Michela: Yes, indeed. The event in Delhi made global news, and I was planning a bicycle trip through Bolivia when I heard about the Swiss woman who got assaulted when she and her husband were bicycling. My whole life I’ve wanted to visit India but I’ll admit that after reading the news last year I had decided not to go.
Indian woman in the streets
flocblog: So you wouldn’t have gone at all?
Michela: Not with my style of travelling. I usually do the typical backpacker go-there-and-see-what-happens spontaneous type. But seeing horrible things happen to women who were doing the kind of thing I might do made me think that India was not a safe place for me.
flocblog: So how did you end up travelling to India?
Michela: We went with a tour company specialized in India called Shanti Travel.

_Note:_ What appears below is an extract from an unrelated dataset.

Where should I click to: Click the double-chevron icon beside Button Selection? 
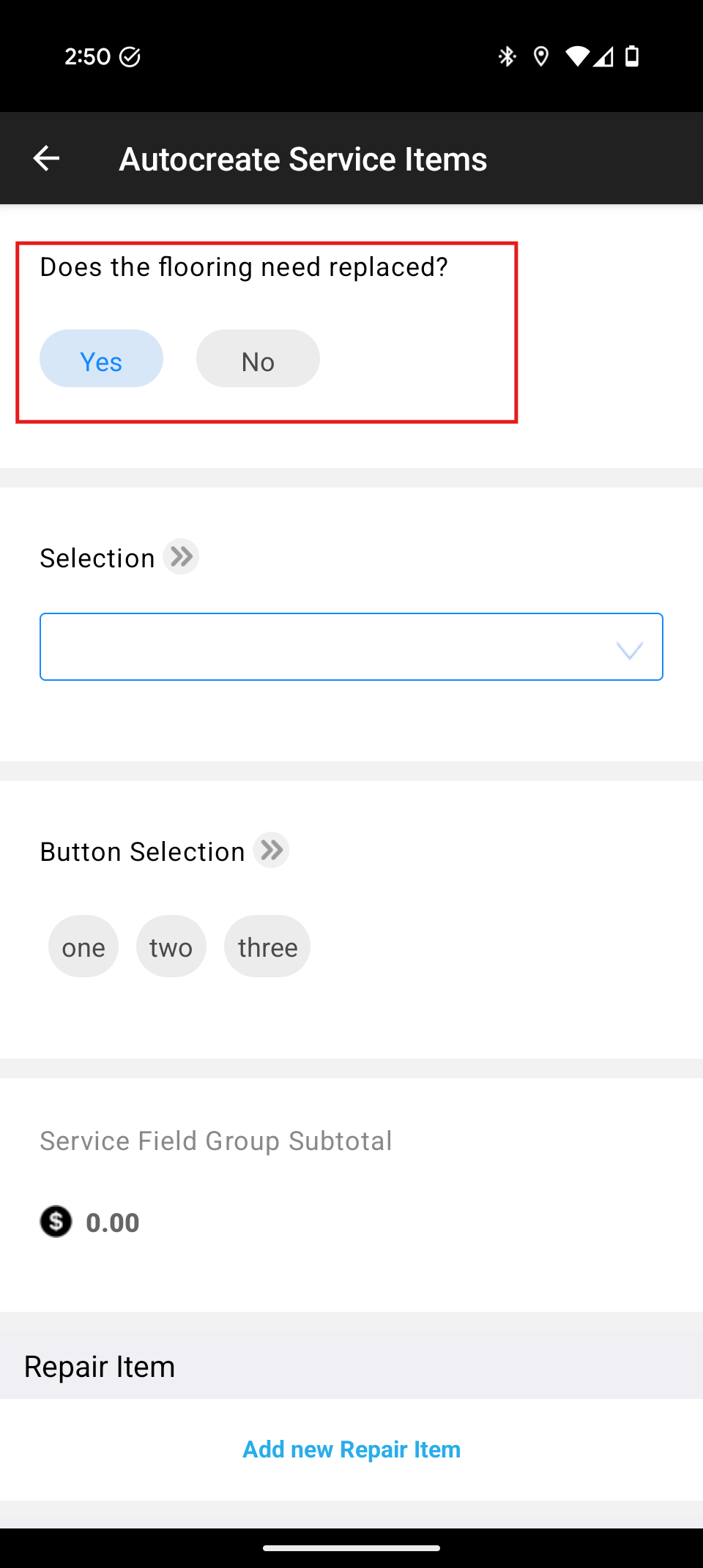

I don’t normally go in for pre-arranged trips, but Shanti Travel doesn’t offer cattle tourism with a hundred old people on a bus. You have a lot of latitude to design your own trip. I usually don’t feel like I need any help but as I said above, India is a place like no other. Having help from people who had a realistic working knowledge from within the country made me feel a lot better.
woman power in Hindu faith
flocblog: How did it turn out?
Michela: Really well! There wasn’t a single time that I felt unsafe. There was definitely a lot of staring, which you’ll hear foreign women complain about. But the thing is, when I’m travelling probably the thing that interests me more than anything else is local people. It would be quite hypocritical to fault them for staring back at me.
flocblog: So you are also staring at the Indians?
Michela: There was this one really sweet moment where we were sitting on the steps of Varanasi and an Indian woman wanted to take a picture of Doris, an Austrian woman that was travelling with us. Doris also lifted her camera, and the Indian woman laughed as both of their cameras were pointed at each other. They wordlessly acknowledged this two-way mutual fascination we have with people who are very different from us.
Next one please: mutual Fascination in India
flocblog: What would you say to any woman who wants to travel to India?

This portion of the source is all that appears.